Es un abrazo colectivo, un abrazo que no respeta fronteras. Ahora Anabel sabe
que el dolor profundo que siente no pesa tanto.
La Comisión Provincial por la Memoria entregó un informe al
cumplirse un año de la Masacre en Pergamino. Mientras la tarde transcurre en
Parque España marco algunos párrafos a las apuradas.
-“Estaban bajo la custodia del Estado y detenidos de manera
ilegal, puesto que se encontraban alojados en una dependencia policial que no
reunía las condiciones indispensables para albergar a personas de manera digna
y menos por un lapso prolongado”.
-“Como la CPM lo ha venido denunciando, aun en su gravedad,
no fue un hecho excepcional: el incremento de personas alojadas en comisarías
es constante desde el 2014 a la fecha, revirtiendo la tendencia decreciente en
los 7 años anteriores”.
-“Tal como ha reconocido el propio gobierno de la provincia
de Buenos Aires, la cantidad de personas detenidas en comisarías triplica las
plazas existentes, es decir, la cantidad de camastros. En 1.054 camastros, que
ni siquiera podrían contarse como ‘plazas’ o ‘cupos’ según estándares
internacionalmente reconocidos, se alojan 3.321 personas”.

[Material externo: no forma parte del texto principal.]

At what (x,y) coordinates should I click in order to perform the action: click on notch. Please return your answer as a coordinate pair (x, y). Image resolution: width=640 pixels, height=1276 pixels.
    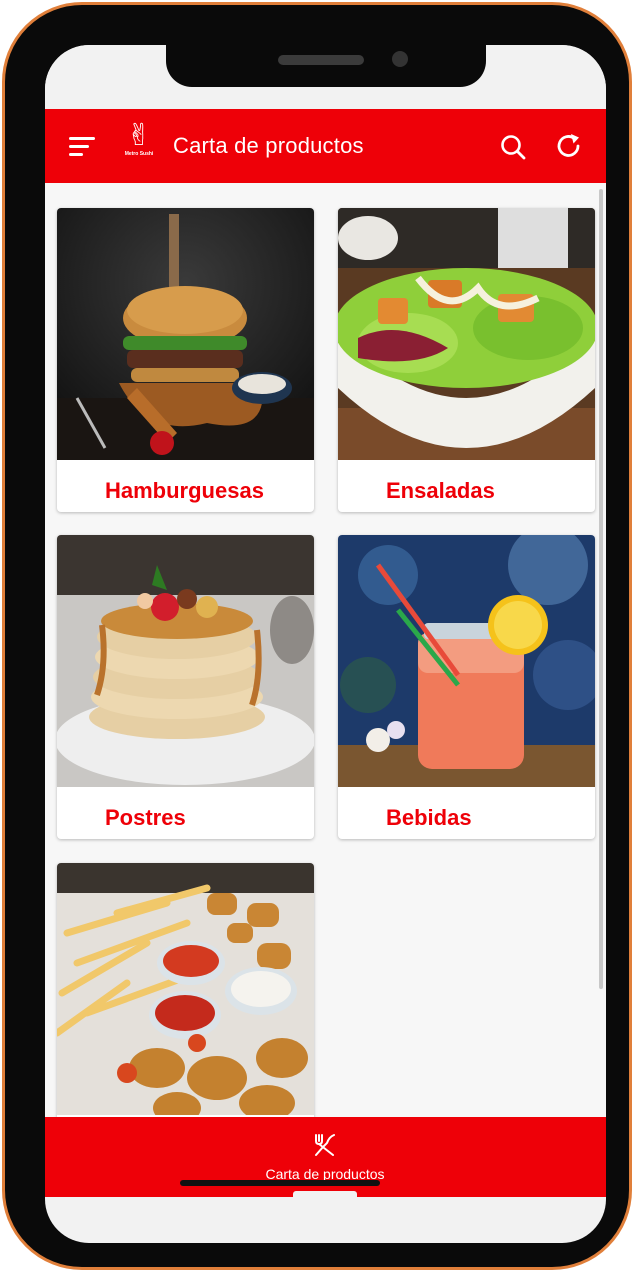
    Looking at the image, I should click on (326, 66).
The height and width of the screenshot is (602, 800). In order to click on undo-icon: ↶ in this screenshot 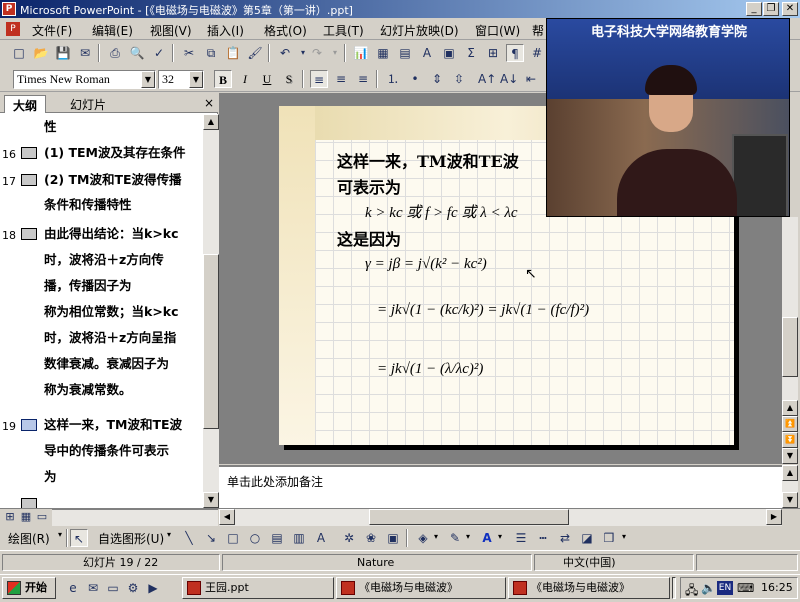, I will do `click(285, 53)`.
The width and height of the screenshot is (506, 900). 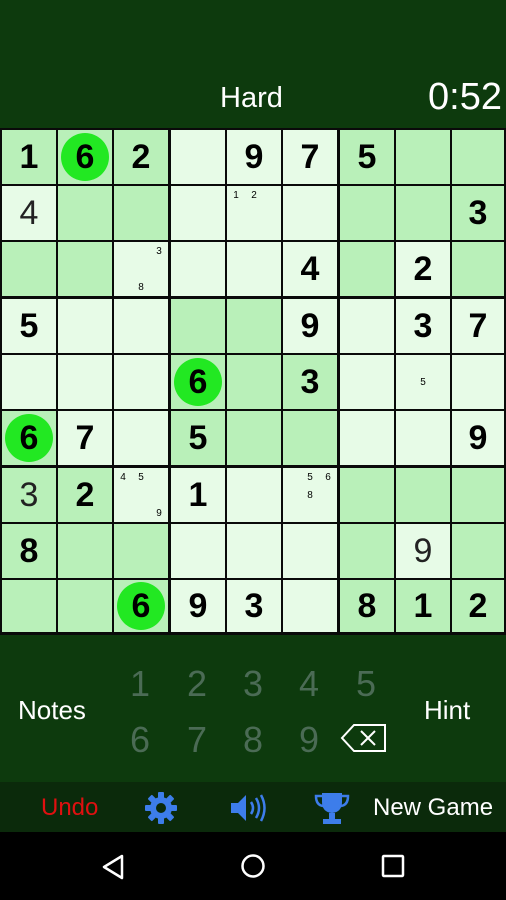 I want to click on cell-r1-c2: 6, so click(x=85, y=157).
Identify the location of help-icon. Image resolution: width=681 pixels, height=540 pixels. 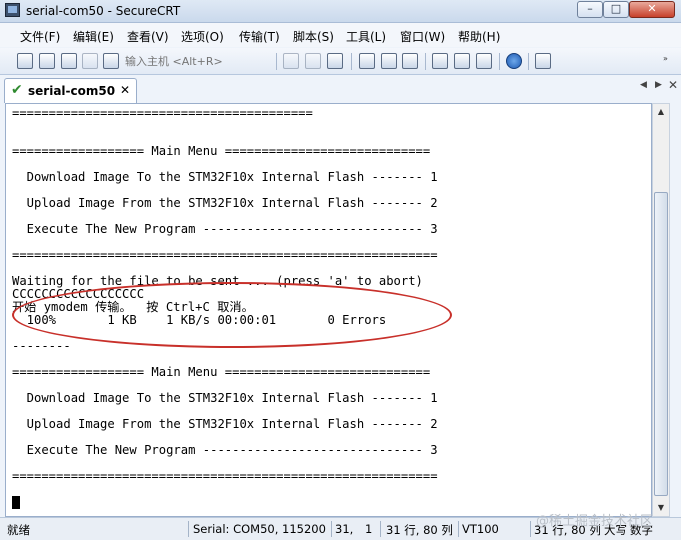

-“De las 458 comisarías, solo 177 están habilitadas para
alojar detenidos. Las restantes 281 fueron clausuradas por orden judicial o
resolución de la propia administración. Pero 112 de estas comisarías
inhabilitadas alojan detenidos: el propio Estado incumple las resoluciones judiciales
o las propias. Esto implica que 1.357 personas (1.236 varones y 121 mujeres) se
encuentran detenidas en espacios no habilitados para este fin”.

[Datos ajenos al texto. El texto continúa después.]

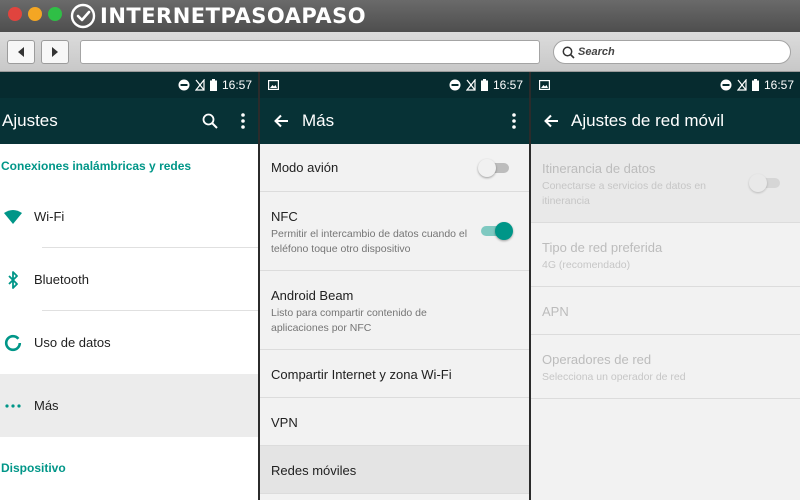 Image resolution: width=800 pixels, height=500 pixels. Describe the element at coordinates (314, 470) in the screenshot. I see `setting-title: Redes móviles` at that location.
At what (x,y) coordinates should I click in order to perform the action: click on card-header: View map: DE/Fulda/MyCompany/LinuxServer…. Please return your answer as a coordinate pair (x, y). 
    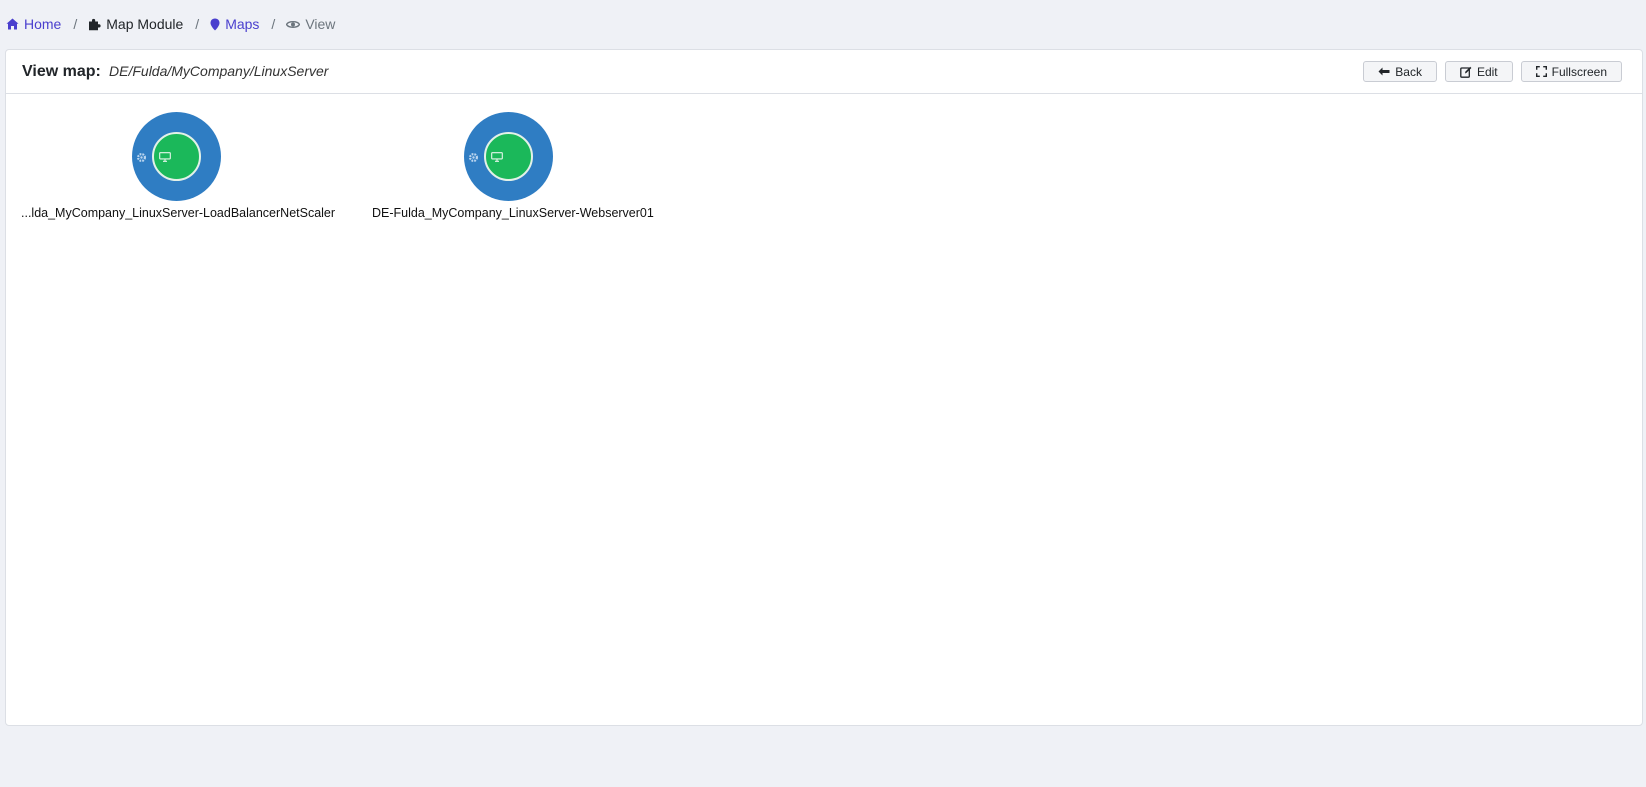
    Looking at the image, I should click on (824, 72).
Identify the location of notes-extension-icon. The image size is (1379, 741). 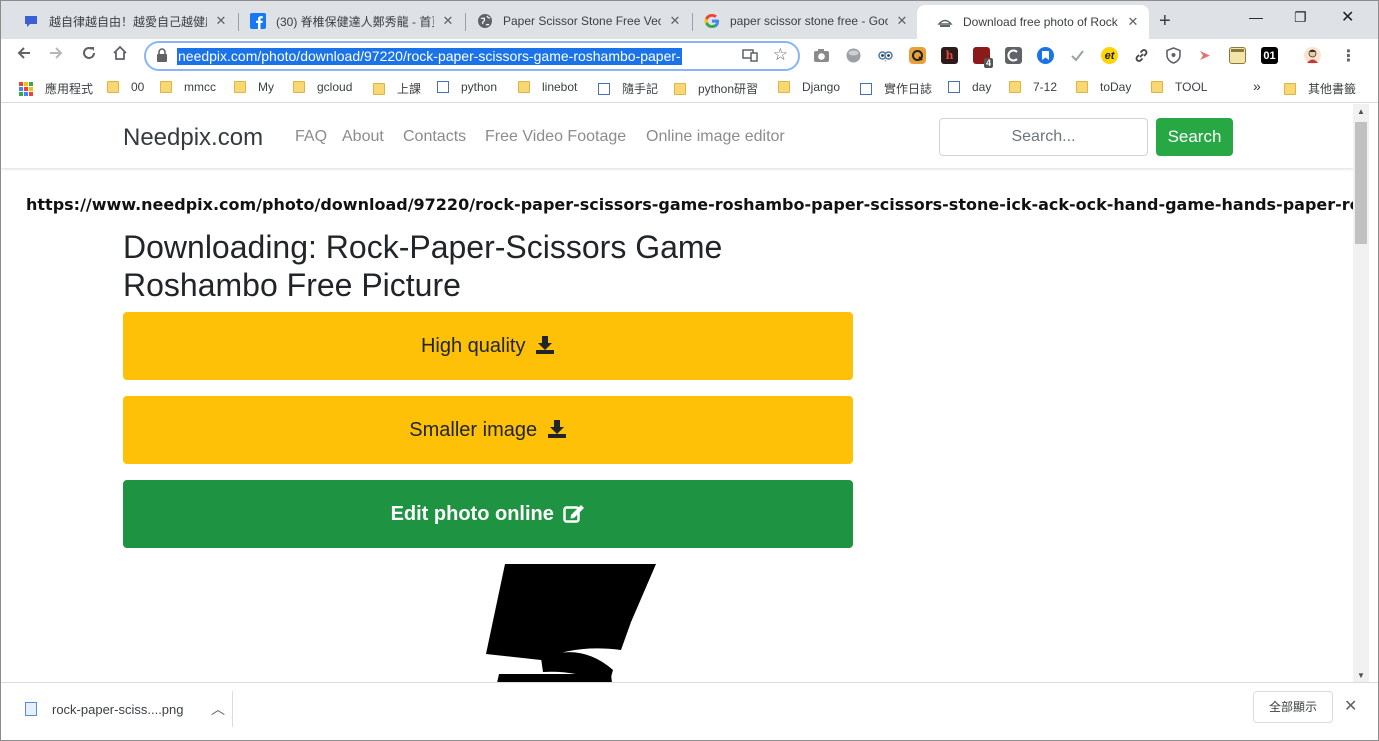
(1238, 56).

-“En estas cárceles ilegales, el Estado muestra su peor
cara: aloja a personas que están bajo su custodia bajo la ficción de la
resocialización, pero vulnerando todos sus derechos y sometiéndolas a múltiples
padecimientos y torturas”.
Una muestra contundente de la situación carcelaria en
Argentina. Por eso, los familiares y amigos de los pibes no se cansan de
repetir: “No fue un motín, fue una masacre”.